Start of Block

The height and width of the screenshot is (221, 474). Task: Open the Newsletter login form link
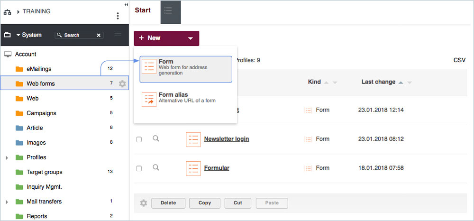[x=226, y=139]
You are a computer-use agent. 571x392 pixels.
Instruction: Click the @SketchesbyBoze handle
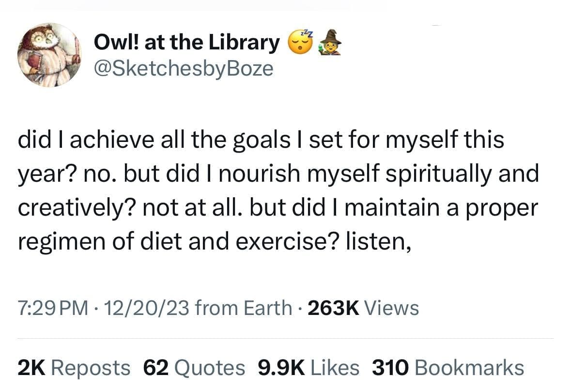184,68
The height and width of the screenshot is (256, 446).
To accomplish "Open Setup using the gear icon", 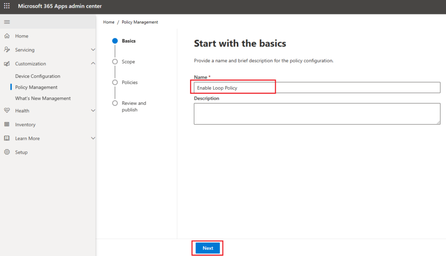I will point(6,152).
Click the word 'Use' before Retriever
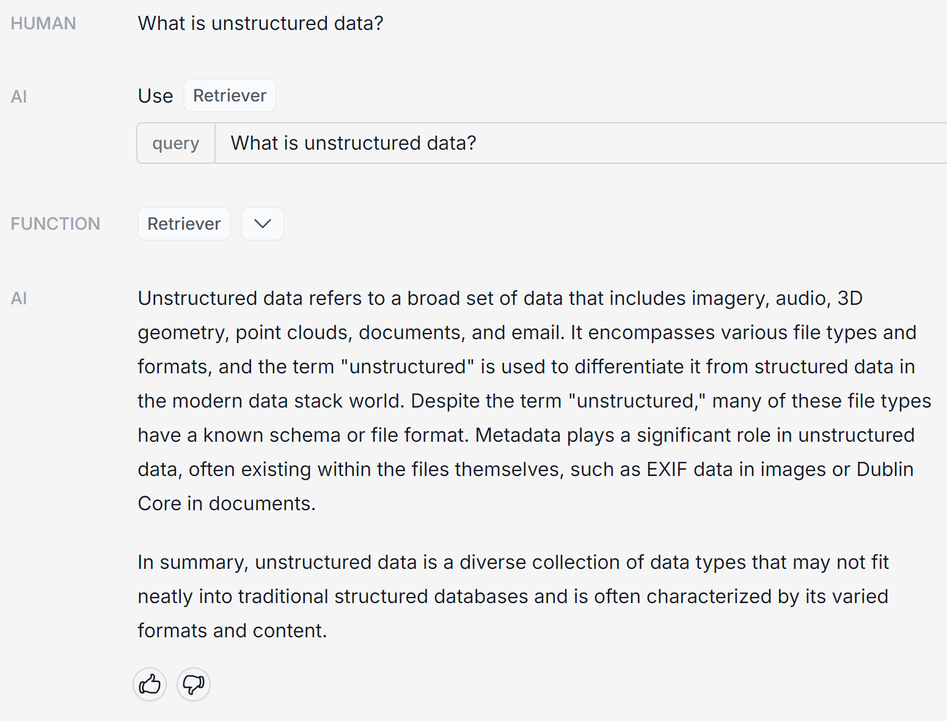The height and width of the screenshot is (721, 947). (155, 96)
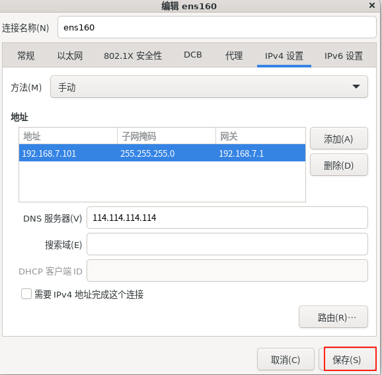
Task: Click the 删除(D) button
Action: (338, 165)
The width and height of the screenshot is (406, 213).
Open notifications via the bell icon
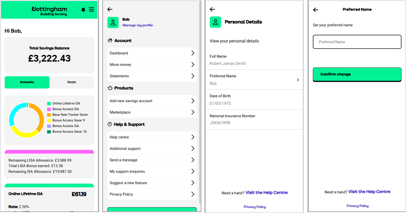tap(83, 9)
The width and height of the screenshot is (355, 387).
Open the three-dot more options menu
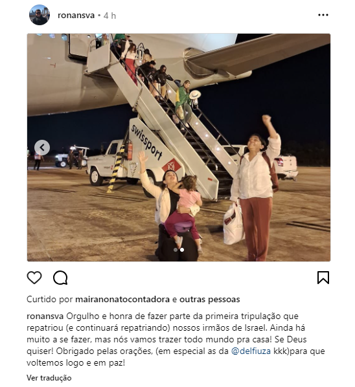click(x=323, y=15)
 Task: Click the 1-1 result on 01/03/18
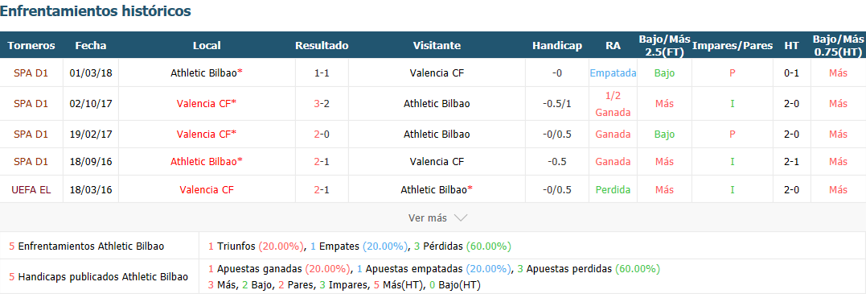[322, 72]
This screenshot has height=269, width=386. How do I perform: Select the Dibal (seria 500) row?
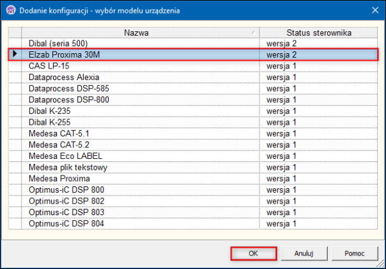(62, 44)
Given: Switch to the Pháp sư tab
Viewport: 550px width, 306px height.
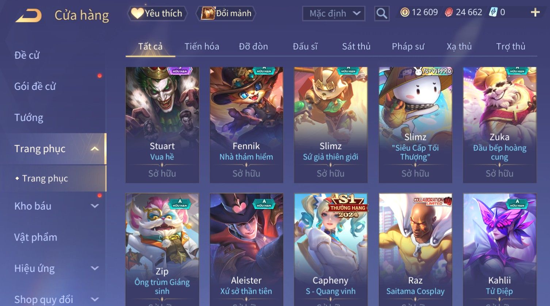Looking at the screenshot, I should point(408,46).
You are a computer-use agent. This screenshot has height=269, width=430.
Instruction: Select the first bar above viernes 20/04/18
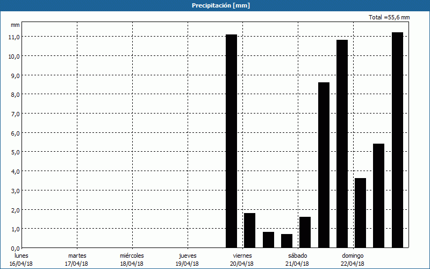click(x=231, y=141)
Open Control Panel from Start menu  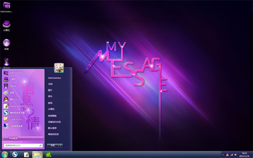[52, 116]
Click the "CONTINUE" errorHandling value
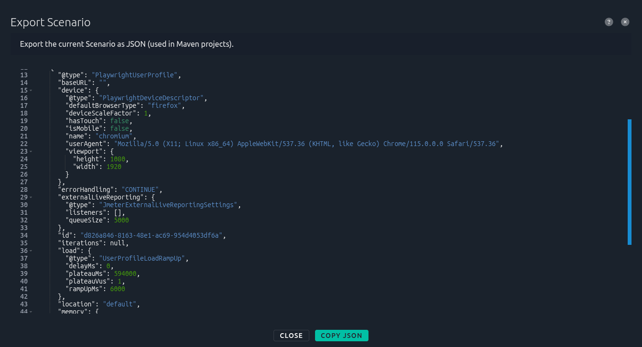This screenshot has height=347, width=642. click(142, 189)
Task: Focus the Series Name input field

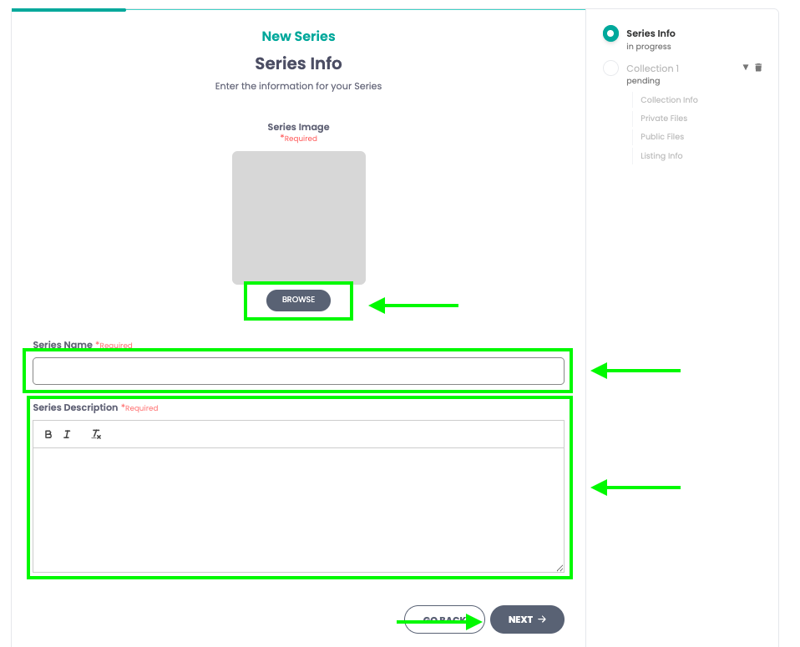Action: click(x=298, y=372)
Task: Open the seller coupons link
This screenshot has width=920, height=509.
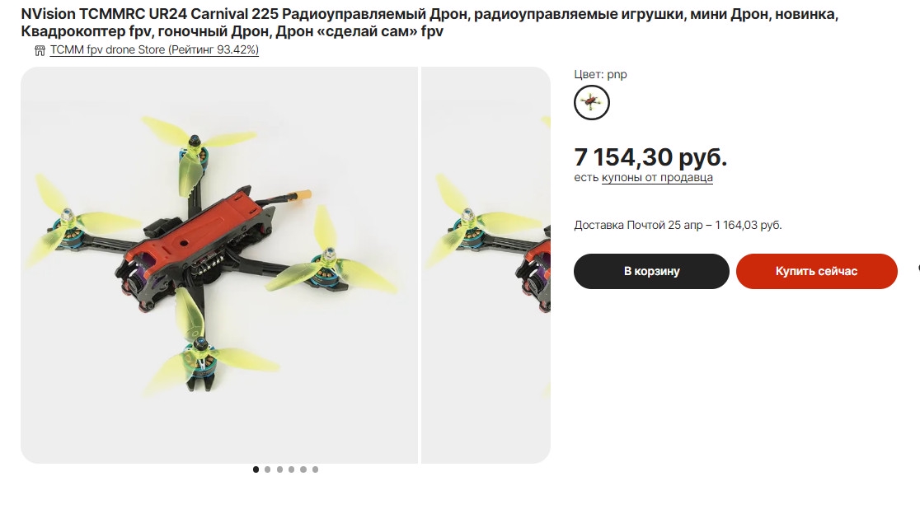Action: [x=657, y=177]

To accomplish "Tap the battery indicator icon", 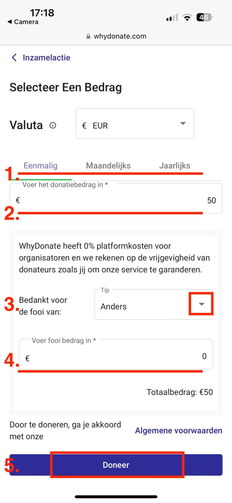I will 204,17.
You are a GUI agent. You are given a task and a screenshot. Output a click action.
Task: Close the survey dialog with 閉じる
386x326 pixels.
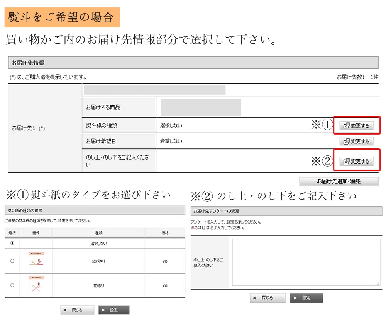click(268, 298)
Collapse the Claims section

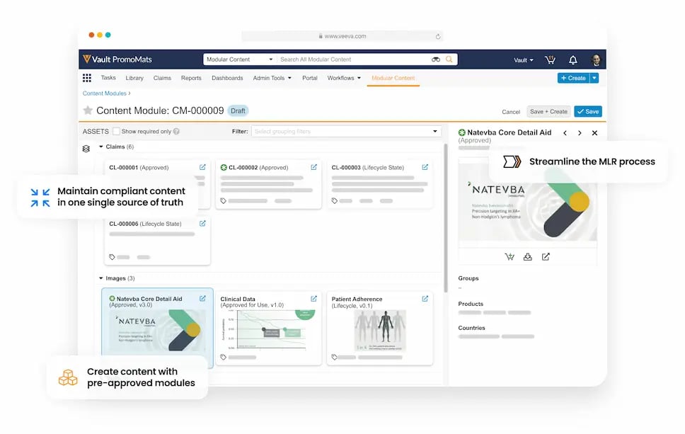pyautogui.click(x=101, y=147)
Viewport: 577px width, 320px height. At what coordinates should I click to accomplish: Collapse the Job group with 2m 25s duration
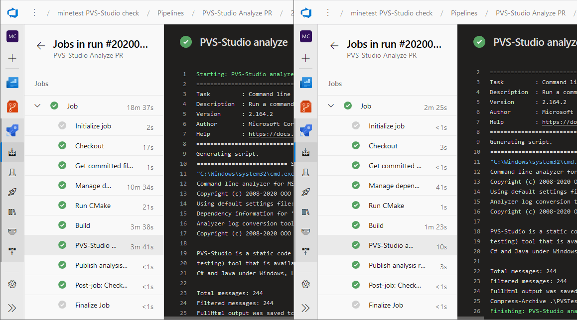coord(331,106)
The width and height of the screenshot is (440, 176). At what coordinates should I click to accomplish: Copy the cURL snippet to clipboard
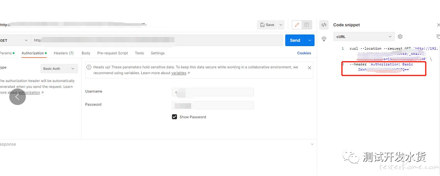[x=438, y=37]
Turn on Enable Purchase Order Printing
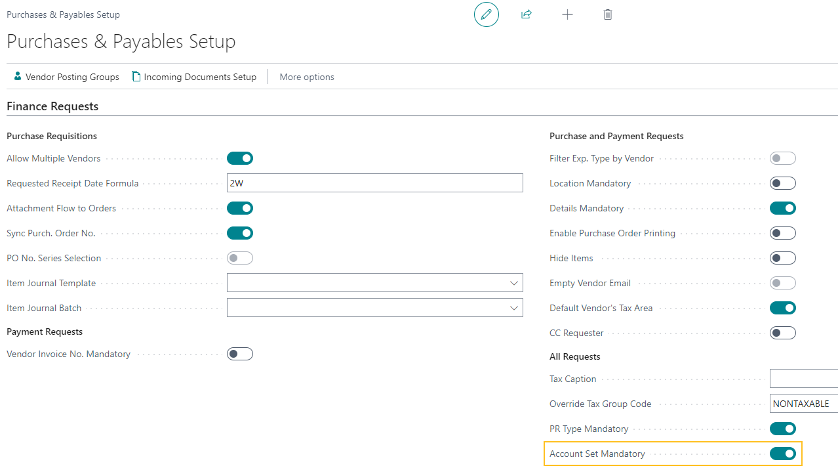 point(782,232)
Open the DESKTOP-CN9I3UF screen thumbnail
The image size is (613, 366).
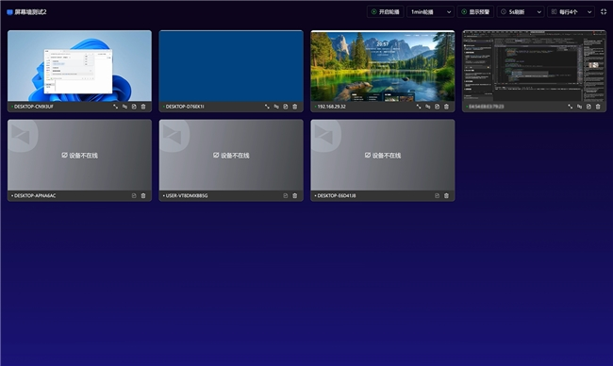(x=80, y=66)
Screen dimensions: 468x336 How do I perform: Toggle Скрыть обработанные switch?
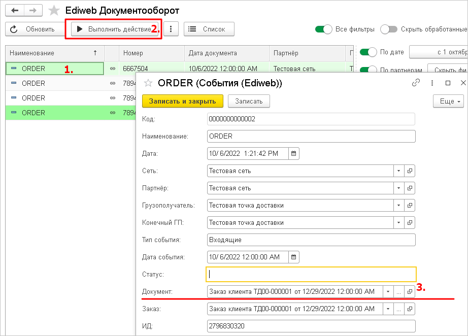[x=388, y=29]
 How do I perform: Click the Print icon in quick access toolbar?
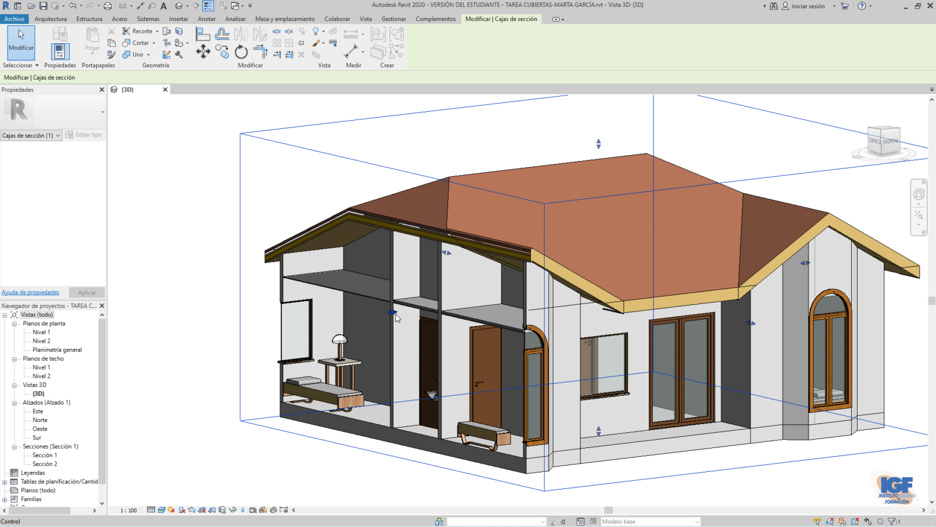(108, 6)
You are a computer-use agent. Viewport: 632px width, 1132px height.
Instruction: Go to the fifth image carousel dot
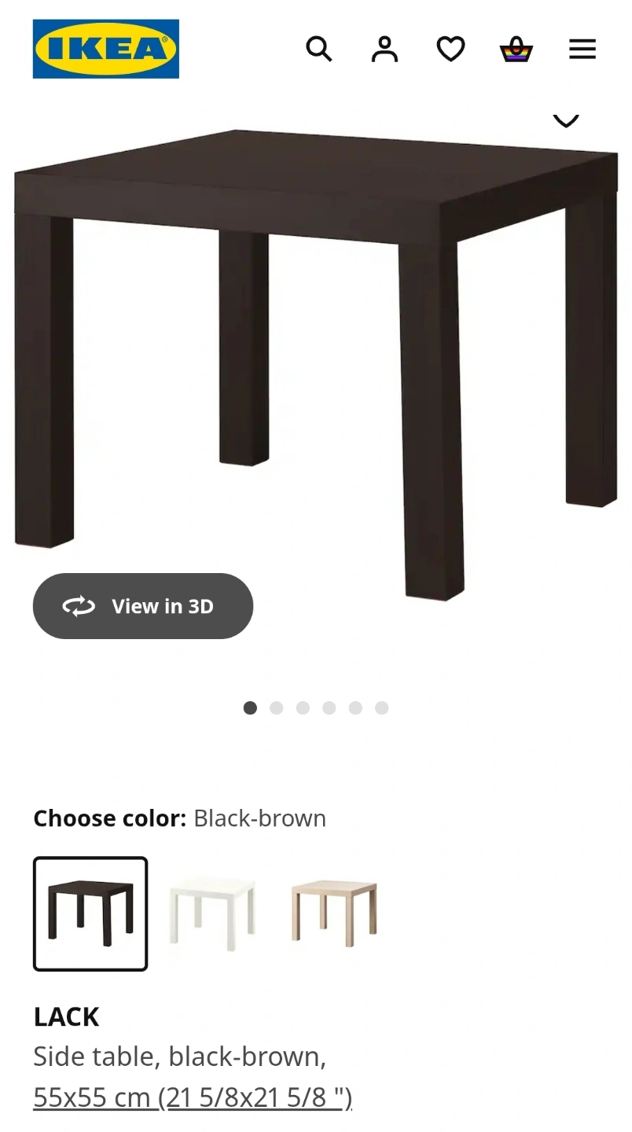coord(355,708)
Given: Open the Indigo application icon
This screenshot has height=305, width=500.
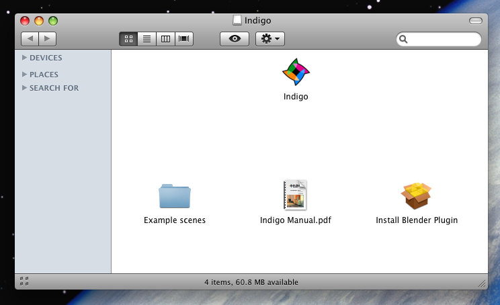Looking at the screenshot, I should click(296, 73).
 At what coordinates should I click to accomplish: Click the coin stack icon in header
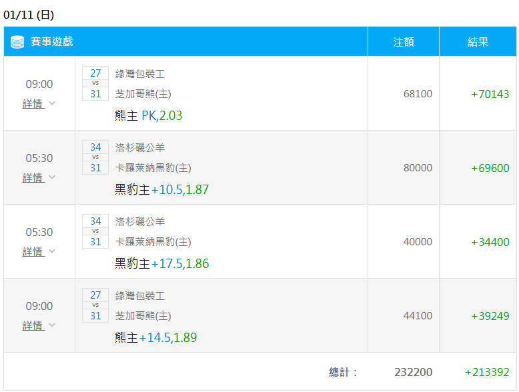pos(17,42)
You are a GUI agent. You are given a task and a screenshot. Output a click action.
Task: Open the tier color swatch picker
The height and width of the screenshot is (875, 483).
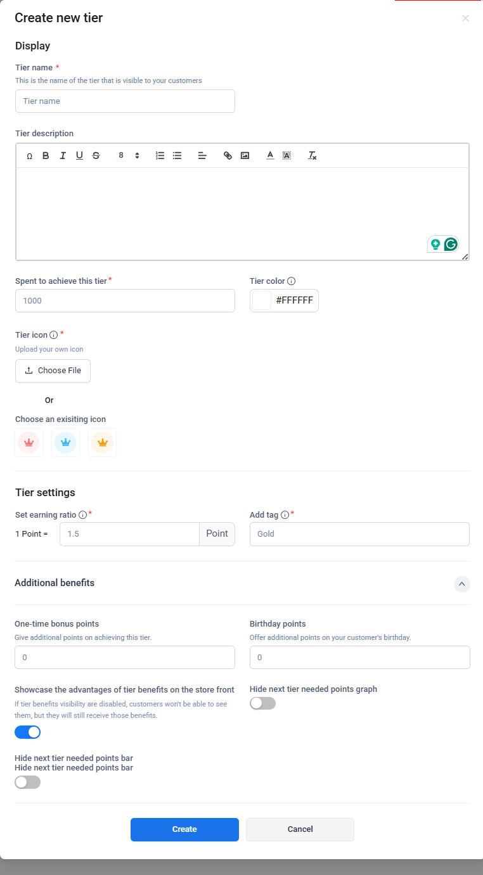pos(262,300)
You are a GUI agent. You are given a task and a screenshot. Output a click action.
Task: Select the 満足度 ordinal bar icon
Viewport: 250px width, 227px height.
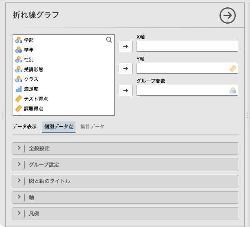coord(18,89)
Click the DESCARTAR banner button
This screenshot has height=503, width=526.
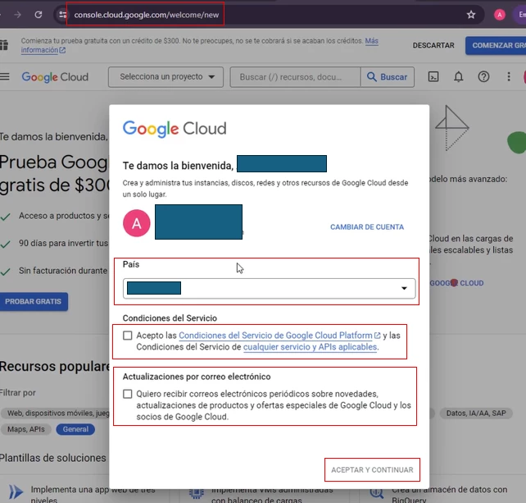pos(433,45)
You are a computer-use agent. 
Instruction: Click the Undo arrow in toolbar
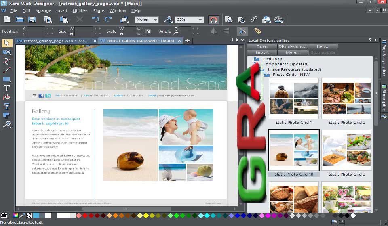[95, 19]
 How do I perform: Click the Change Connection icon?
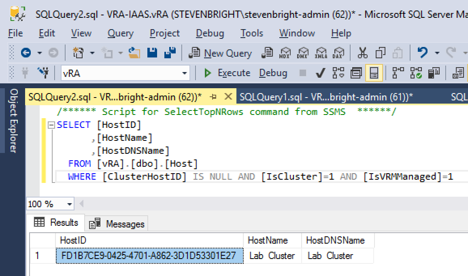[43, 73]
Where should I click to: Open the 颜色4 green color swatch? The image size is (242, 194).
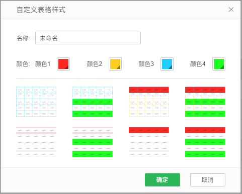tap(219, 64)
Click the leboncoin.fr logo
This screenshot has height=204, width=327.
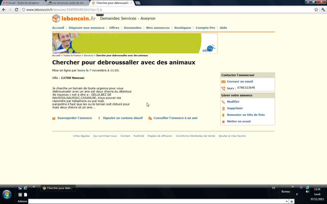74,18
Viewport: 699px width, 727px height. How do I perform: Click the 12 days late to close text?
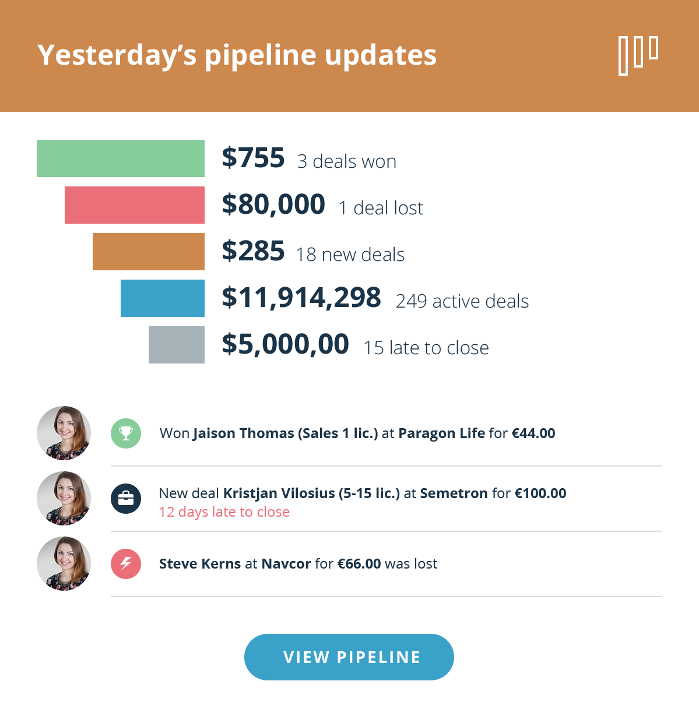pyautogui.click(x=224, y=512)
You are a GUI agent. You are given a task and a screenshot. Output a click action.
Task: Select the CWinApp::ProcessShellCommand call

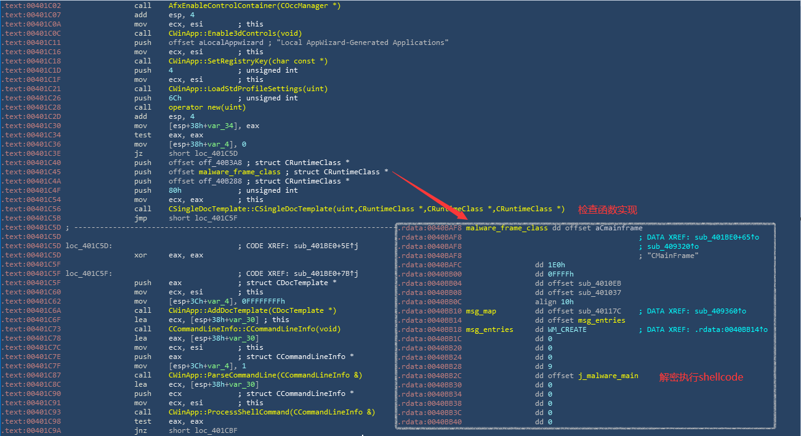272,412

End of Block

## Exercise brief
Search the material for the word "computer" and copy each line where it occurs.

## The completed task
You are a computer-use agent. 571x392 pixels.
You are a computer-use agent. This screenshot has height=269, width=430.
You are a computer-use agent. Viewport: 632px width, 1132px height.
You are a computer-use agent. 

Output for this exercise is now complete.